For years, I’d search the woods around my house (and beyond) for ramps. Ramps are an elusive spring treat—wild leeks that everyone except me seemed to have in abundance. This year while on a golf date I noticed a patch in the woods and finally came home with ramps. Risotto seemed like a spring treat. This is supposed to serve 4, but 2 hungry people cleaned their plates.
Risotto with Ramps and Lemon
- 1 quart chicken or vegetable stock
- 3 tablespoons unsalted butter, divided
- 1 cup ramps (a leek would work if ramps aren’t available) sliced, and white and green parts separated
- 1 cup arborio rice
- ¼ cup white wine
- Zest and juice of 1 lemon
- Parmesan, grated
- Salt and pepper
In a medium saucepan, bring the broth to a simmer and keep warm.
Heat a Dutch oven or high sided pan on medium heat, add 1 tablespoon of butter and the white parts of the ramps and cook until translucent, about 2 minutes. Slightly increase the heat, add the rice, and stir to coat the rice in the butter. Cook for a few minutes until the rice is no longer opaque.
Add the wine to the rice and cook, stirring until the wine is absorbed. Season lightly with salt. Add a cupful of broth—enough to just cover the rice (for me it’s about 3/4 -1 cup). Stir and let the rice absorb the liquid before adding more. The rice should be cooking at a low to moderate temperature and slowly simmering. Keep stirring and adding just enough broth to cover the rice. It should take about 15 minutes total. Taste the rice for doneness, it should be a little al dente, but cooked through.
Still cooking, add the rest of the butter, lemon zest and juice. Stir in the ramp greens and season with salt and pepper if needed. Grate some Parmesan into the risotto, serve and enjoy!
This was one of those meals where when I tasted the risotto to see if it was okay, my eyes lit up and I’m still thinking about it days later! Just as the risotto was finished cooking, I seared some sea scallops in butter for about 2 minutes a side and topped the risotto with them—heaven!

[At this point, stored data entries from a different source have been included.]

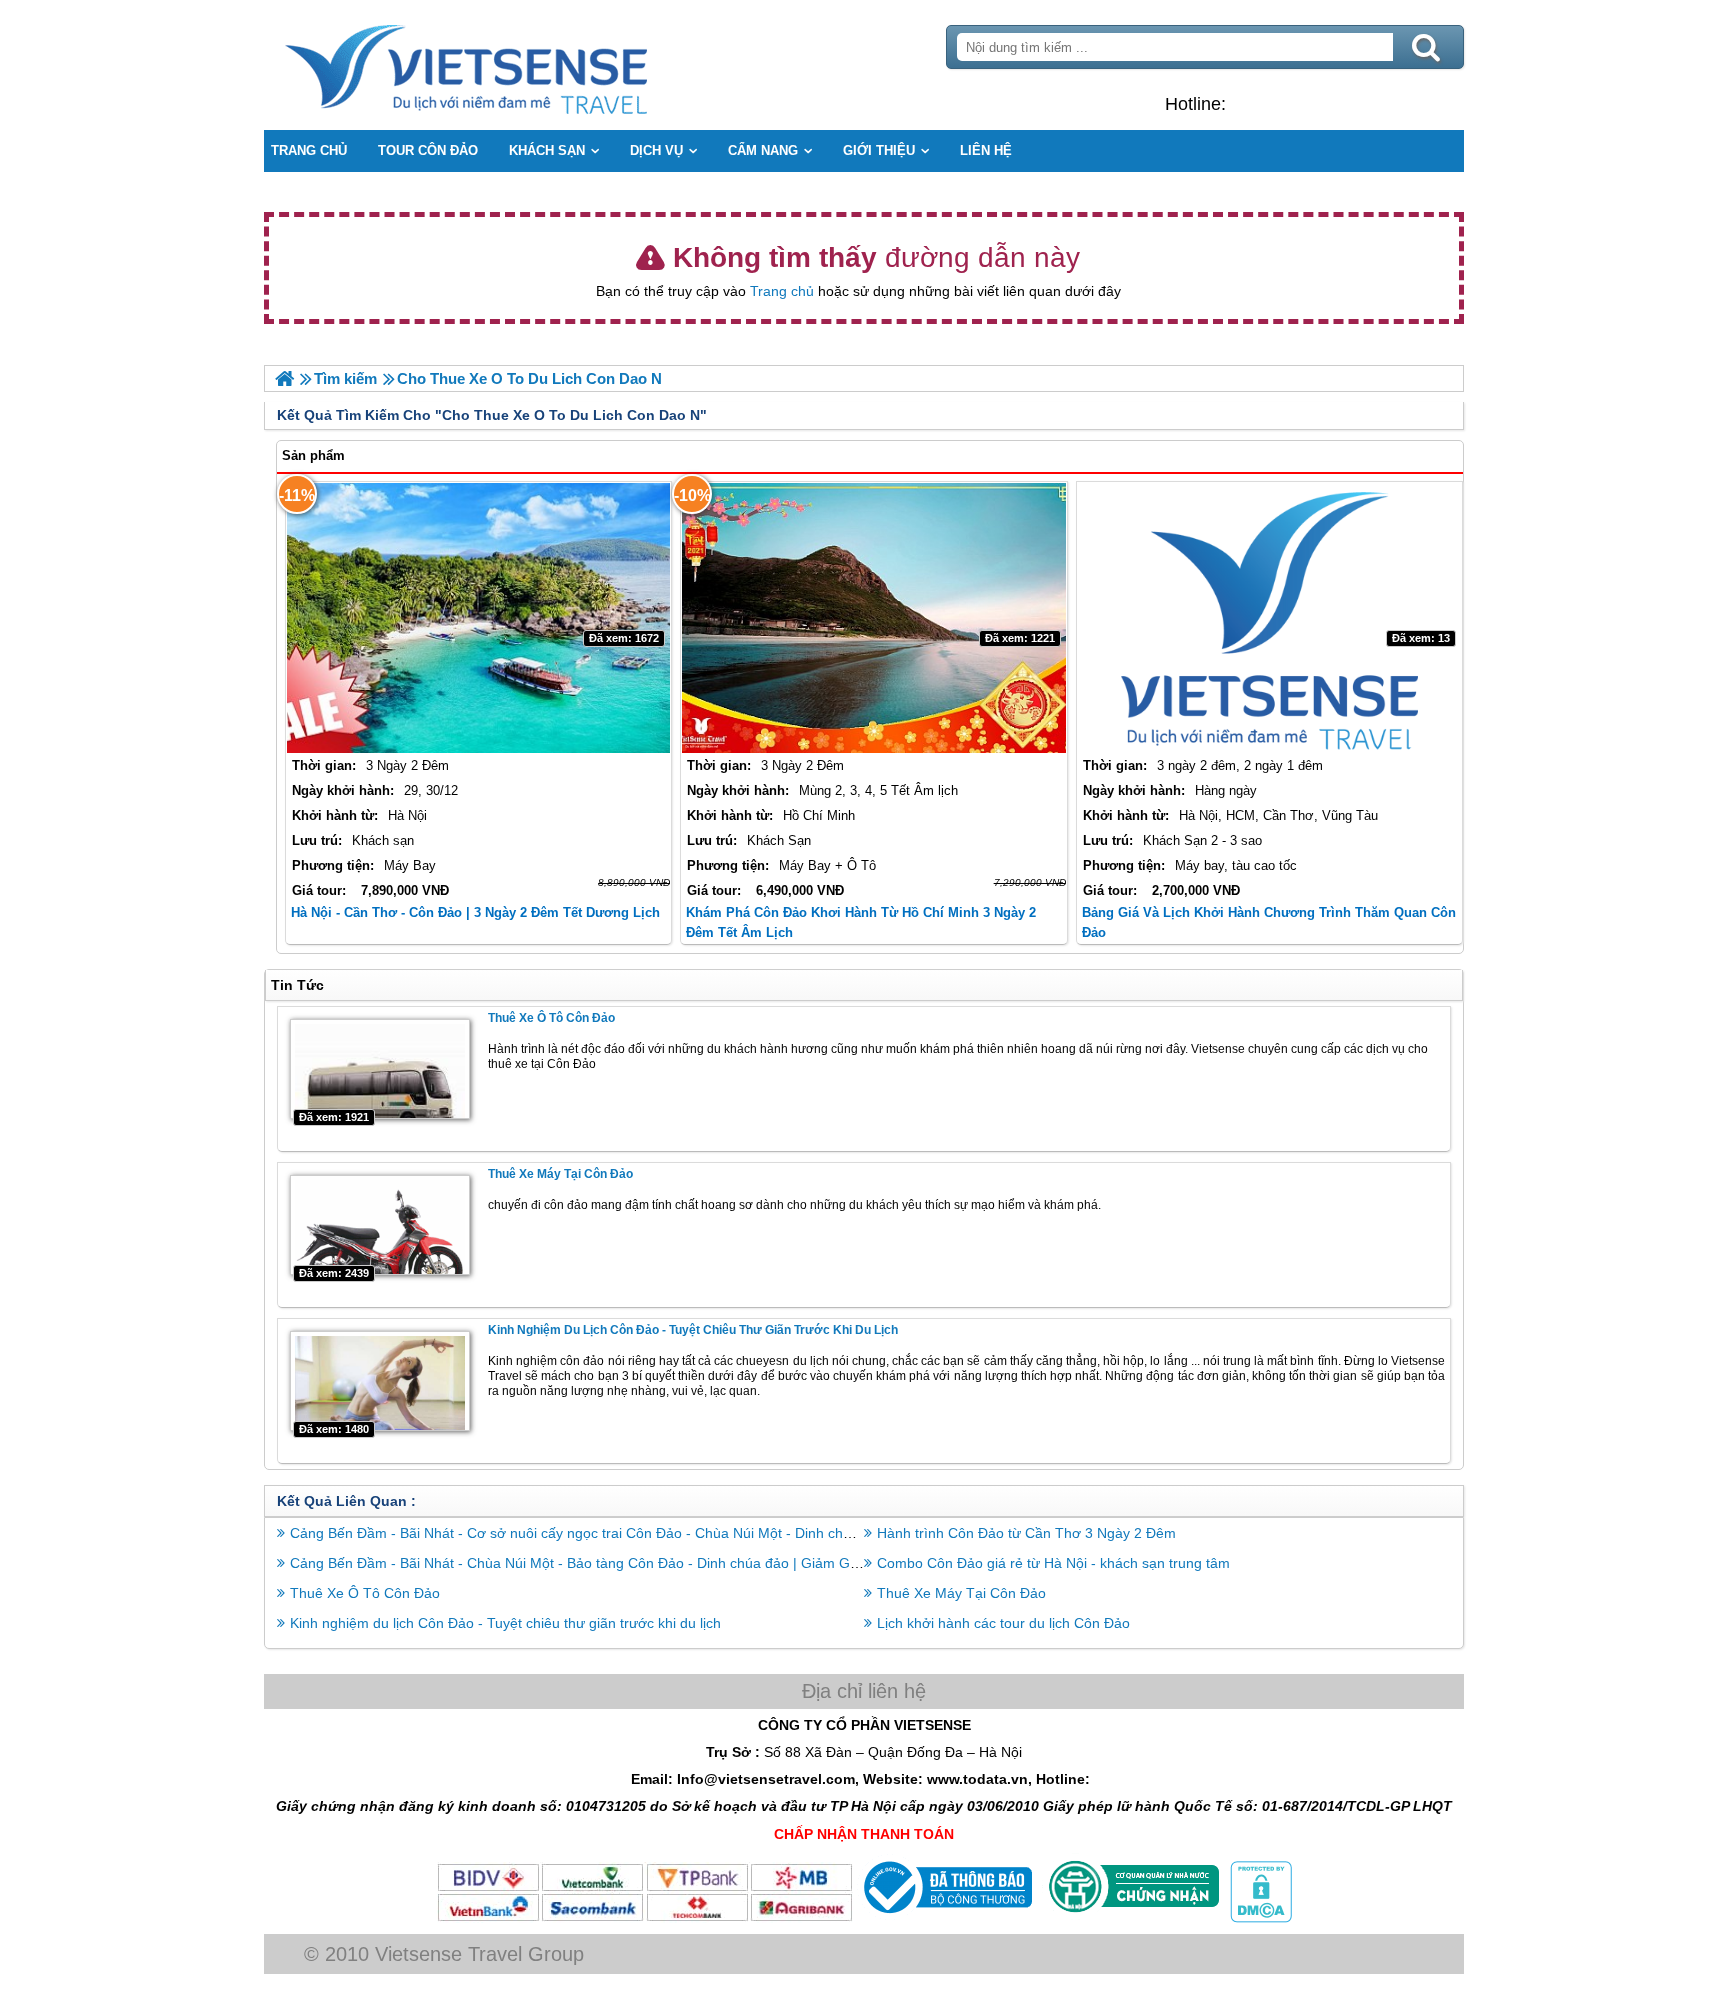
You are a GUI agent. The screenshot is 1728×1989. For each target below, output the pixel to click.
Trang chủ (782, 291)
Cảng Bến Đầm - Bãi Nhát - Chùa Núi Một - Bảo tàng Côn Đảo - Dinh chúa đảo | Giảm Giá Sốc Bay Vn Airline (635, 1563)
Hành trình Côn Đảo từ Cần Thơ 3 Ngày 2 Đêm (1026, 1533)
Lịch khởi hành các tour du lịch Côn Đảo (1003, 1623)
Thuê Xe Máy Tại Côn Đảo (560, 1174)
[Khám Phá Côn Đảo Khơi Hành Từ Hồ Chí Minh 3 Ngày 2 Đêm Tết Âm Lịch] (873, 618)
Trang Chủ (516, 65)
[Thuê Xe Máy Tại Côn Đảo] (380, 1225)
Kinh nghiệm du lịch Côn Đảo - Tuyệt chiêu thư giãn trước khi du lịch (693, 1330)
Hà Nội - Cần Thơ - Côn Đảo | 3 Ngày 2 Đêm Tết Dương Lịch (475, 912)
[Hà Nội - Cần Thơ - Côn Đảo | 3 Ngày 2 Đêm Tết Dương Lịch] (478, 618)
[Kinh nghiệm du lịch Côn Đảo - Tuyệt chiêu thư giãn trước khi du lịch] (380, 1381)
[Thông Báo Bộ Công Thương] (945, 1918)
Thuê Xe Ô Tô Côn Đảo (551, 1018)
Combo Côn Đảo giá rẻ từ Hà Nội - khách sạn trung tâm (1053, 1563)
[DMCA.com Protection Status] (1259, 1918)
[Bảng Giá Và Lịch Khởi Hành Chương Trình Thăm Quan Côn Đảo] (1269, 618)
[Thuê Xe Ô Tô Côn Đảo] (380, 1069)
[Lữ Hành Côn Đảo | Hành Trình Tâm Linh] (284, 378)
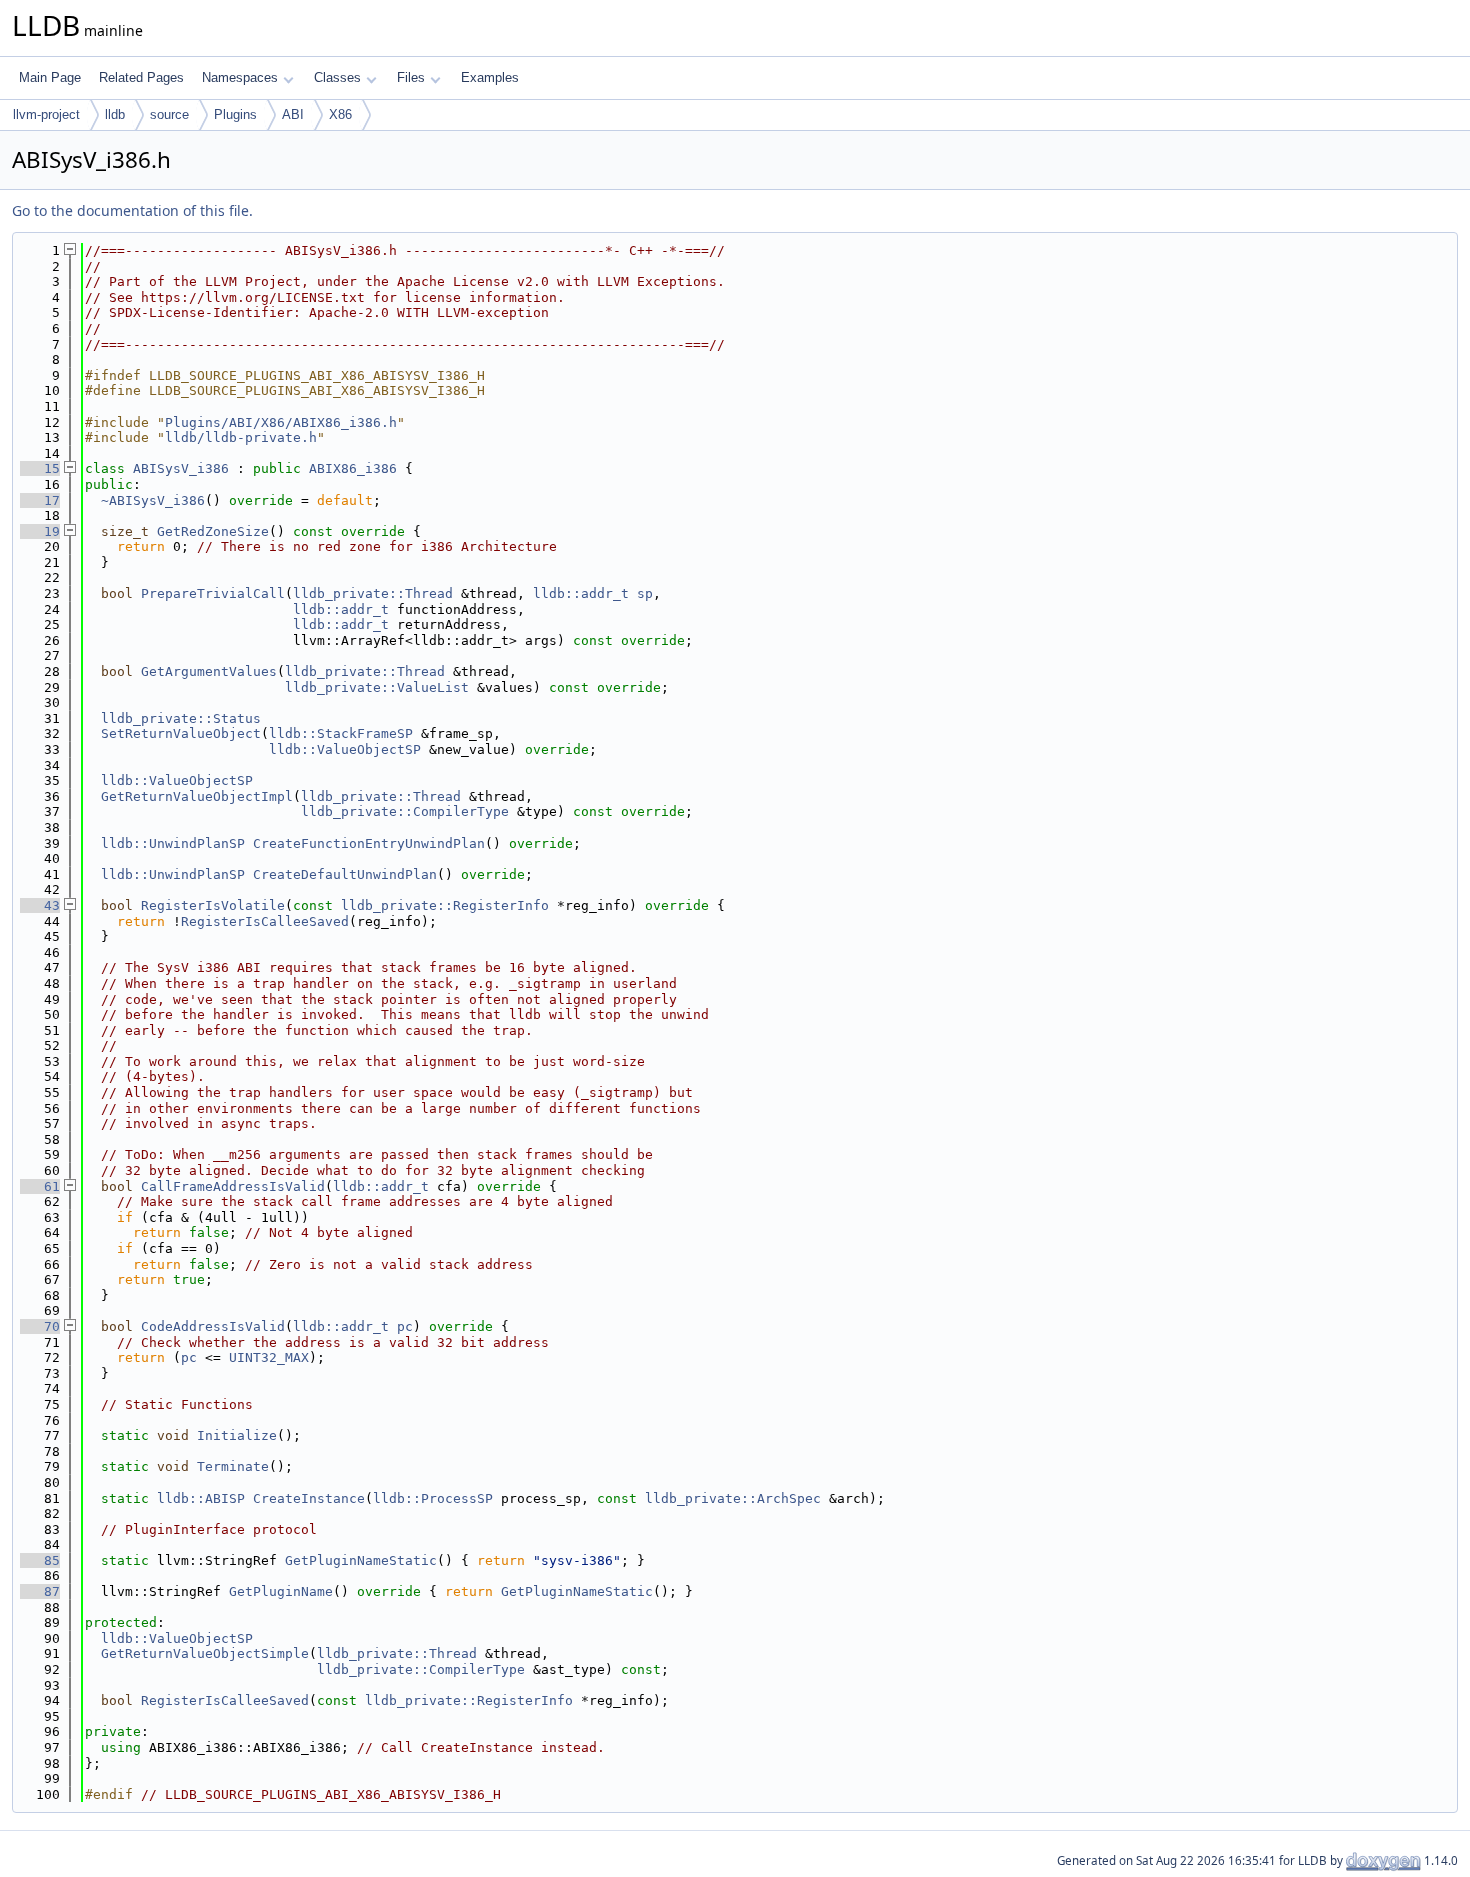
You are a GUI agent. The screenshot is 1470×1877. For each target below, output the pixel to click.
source (169, 114)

I added my ramps in 3 stages, first sauteing the whites, then after about 10 minutes, added half the greens and tossed the rest of them in at the end, so there would be some textural difference.
The lemons we’ve had lately have been big and juicy, so I used the zest from a whole lemon, but the juice from only half and that was plenty.
When we run out of ramps, I’ll use leeks, or maybe some green garlic and/or scapes as that comes in season. Even asparagus would be lovely.